Thursday, February 13, 2014

Rieder: Digital journalism's financial challenge

Being a digital journalism entrepreneur is not for the fainthearted. Just ask Phil Balboni.

Five years ago, Balboni launched GlobalPost, whose mission is to help fill the gap caused by the massive retreat from international coverage by traditional news outlets. Unlike many of the journalism start-ups of recent years, GlobalPost is a business, not a non-profit.

When Balboni started, he relied entirely on freelancers. But his baby has grown up. It's an entrenched part of the media landscape. Today it boasts 13 staffers around the world as well as 50 freelancers. Its track record earned it a partnership with NBC News, in which NBC gets to use GlobalPost's stories and resources and the website gets valuable exposure and help selling advertising.

Yet despite the site's successes, it's not in the black.

"We're doing well, but the road (to profitability) is longer than we might have thought," says Balboni, the founder and former president of New England Cable News. "You've got to be a tough guy to do this. It takes a lot of belief in what we care about."

Balboni, GlobalPost's co-founder, president and CEO, is hardly alone. Digital ad dollars have proved to be a lot harder to come by than many anticipated, for legacy news outlets making the digital transformation and new players alike.

"The only thing wrong with journalism today is the revenue equation," Balboni says. "Until it sorts itself out, it's going to be difficult for journalism entities to be very successful financially."

In an unusual wrinkle, in its effort to survive and thrive, GlobalPost has turned to the world of philanthropy for help. The foreign news operation has received largess from the Ford Foundation, among others, to underwrite more ambitious reporting efforts than it could otherwise pull off.

That triggered a conversation that led to a new initiative.

"We realized we have the opportunity to shape the dialogue through shoe-leather reporting," says Charles M. Sennott, GlobalPost's co-fo! under and editor-at-large. "Ford wanted to know if we could also do it through commentary." The foundation ponied up $100,000 to help GlobalPost figure it out.

The result is VOICES, featuring commentary, analysis and video from contributors around the world, which launched in January. The project, focused on human rights and social justice, will be directed by editor Rebecca Lee Sanchez, a graduate of the Columbia University Graduate School of Journalism.

VOICES has three regular columnists: Calvin Sims, a former New York Times reporter who is president of International House; Maria Hinojosa, founder of Futuro Media Group; and Linda Mason, founder of Bright Horizons, the world's largest provider of day care.
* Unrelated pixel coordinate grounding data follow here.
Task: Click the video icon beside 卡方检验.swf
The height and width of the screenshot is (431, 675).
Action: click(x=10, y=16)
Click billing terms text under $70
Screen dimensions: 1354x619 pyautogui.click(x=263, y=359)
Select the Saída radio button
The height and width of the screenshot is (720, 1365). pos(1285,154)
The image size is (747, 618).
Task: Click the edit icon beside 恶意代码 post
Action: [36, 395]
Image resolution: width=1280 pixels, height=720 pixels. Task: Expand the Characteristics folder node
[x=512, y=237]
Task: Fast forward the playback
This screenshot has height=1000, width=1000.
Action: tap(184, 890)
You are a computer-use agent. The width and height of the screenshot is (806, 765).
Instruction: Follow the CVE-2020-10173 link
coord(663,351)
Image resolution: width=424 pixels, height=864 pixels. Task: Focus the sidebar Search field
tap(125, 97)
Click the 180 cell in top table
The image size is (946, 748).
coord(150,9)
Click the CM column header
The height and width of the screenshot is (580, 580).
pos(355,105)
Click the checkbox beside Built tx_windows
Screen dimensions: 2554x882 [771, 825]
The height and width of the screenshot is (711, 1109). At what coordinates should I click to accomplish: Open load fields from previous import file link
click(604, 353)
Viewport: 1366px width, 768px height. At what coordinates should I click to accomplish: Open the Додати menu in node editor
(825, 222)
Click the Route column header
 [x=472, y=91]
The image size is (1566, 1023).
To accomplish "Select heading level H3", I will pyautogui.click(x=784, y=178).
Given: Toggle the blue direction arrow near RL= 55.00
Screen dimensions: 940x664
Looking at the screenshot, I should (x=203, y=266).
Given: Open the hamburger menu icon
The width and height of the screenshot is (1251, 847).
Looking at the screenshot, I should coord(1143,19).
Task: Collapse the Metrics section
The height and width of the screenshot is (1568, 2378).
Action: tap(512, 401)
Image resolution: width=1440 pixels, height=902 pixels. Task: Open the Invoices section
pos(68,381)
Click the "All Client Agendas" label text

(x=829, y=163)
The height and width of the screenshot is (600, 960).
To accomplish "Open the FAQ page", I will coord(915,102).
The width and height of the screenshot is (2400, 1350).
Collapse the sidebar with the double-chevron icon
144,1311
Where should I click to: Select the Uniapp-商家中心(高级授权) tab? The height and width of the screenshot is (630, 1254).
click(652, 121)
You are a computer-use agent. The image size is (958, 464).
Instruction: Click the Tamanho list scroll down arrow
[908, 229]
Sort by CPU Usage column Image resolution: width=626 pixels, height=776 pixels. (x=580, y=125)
All of them have numerous international contacts, and their mission, Sennott says, is to "act as ambassadors for us to find other voices from their journeys around the world."

Why is that such a big deal? Balboni notes that GlobalPost, which had 6 million unique viewers in January, had readers in 239 countries and territories last year. "It's important that we reflect a diversity of viewpoints, not just default to familiar voices."

The CEO points out that GlobalPost often puts its reporters in dangerous situations as they pursue the news. Many of their dispatches hardly can compete for eyeballs with the fluffy linkbait offered up by the BuzzFeeds of the world.

"It's worth it," he says. "But serious journalism remains difficult in the early stages of the digital revolution."

It's an exciting time in journalism, with one tech billionaire, eBay founder Pierre Omidyar, launching an expansive and expensive new news operation and another, Amazon founder and CEO Jeff Bezos, taking over The Washington Post. Intriguing new ventures pop up all the time. Just this week, former New York Times executive editor Bill Keller disclosed he was giving up his column at the paper to head yet another digital launch, this one focusing on the criminal justice system.

Despite the ! financial! pressures, Balboni remains bullish about the future.

"You have to believe it's going to change," he says, "or there isn't a future for journalism."